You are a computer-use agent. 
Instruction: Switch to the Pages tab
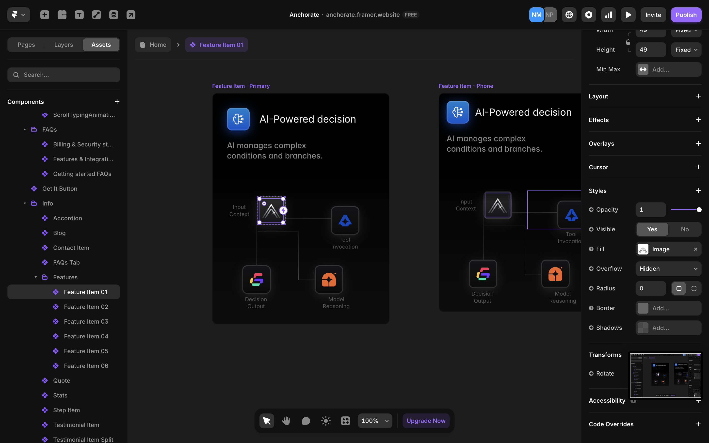point(26,45)
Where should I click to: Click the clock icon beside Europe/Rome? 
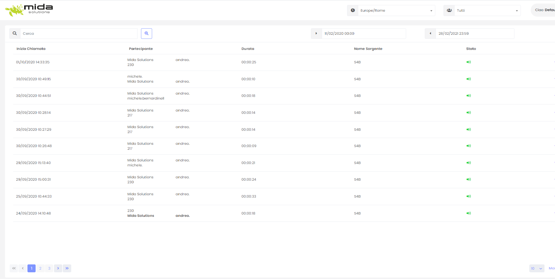(x=352, y=10)
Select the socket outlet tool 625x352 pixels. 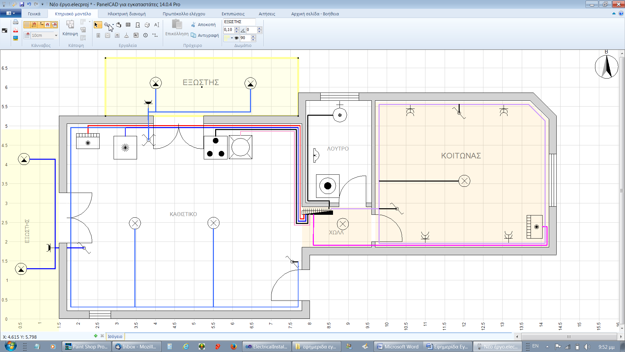tap(107, 35)
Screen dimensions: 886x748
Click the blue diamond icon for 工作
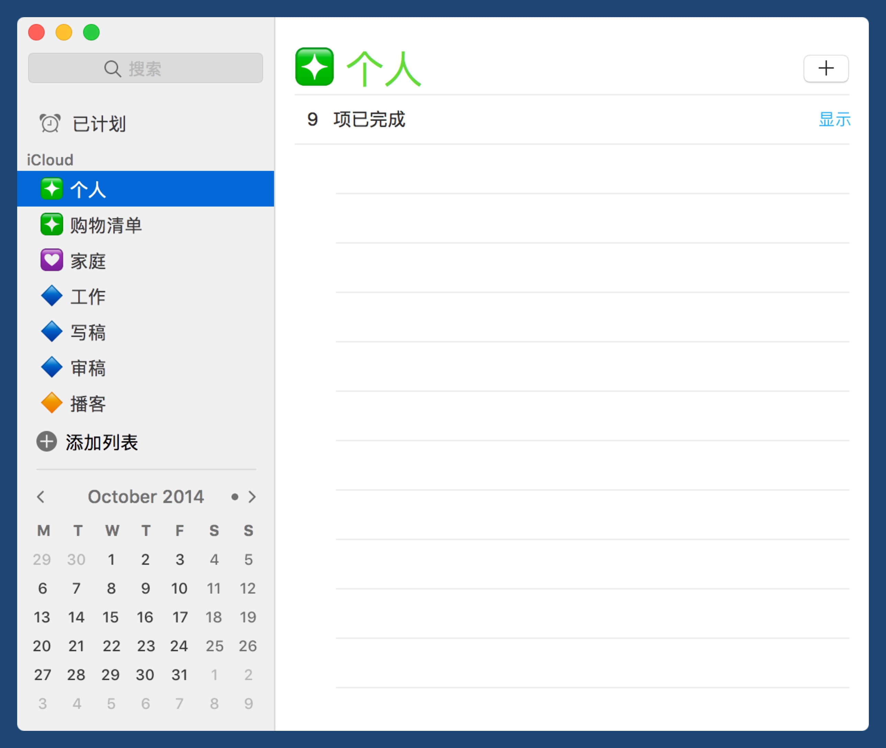(x=52, y=296)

— THE PROBLEM —
Write out exactly the lines from the one that contains "Screen dimensions: 886x748" through the last line of the data above, both included. Leave every picture out.

— OUTPUT OF THE EXERCISE —
Screen dimensions: 886x748
Click the blue diamond icon for 工作
(x=52, y=296)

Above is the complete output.